Maybe because Americans are so often cautioned to suppress our instinctive smiles at strangers, I worry overmuch about being friendly in public. In Istanbul, or Ankara, or even in Antep, I do feel out of place when I try to make conversation– they’re cities, and people have city things to do. But in the towns and villages, once you have the least opening– the least reason to smile and nod– well, a smile is a smile. Even when I can’t communicate anything more, that connection keeps me from feeling adrift.

1: Other particularly interesting things that have been in my immediate proximity on the dolmuş or minibus in Turkey: 1) four or five large plastic bags of extremely recently butchered raw meat, during Kurban Bayramı last weekend, and 2) a chicken in a cage (the last time I was in Turkey, in 2008).

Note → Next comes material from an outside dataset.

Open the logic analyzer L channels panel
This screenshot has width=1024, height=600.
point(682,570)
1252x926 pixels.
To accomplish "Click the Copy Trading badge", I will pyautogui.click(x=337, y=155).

Normally it’s just, you know, two three-foot-long PVC pipes tied together and women carrying enormous metal plates wrapped in newspaper.
2: “WHAT IS YOUR NAME? WHERE YOU FROM?”

And a small-print anecdote: while walking in İslahiye, I came across a sign in messy red paint, hanging from a dingy, windowless one-story brick building. “Sünnet yapılır. [phone number]” Colloquial translation? “Circumcisions done here.”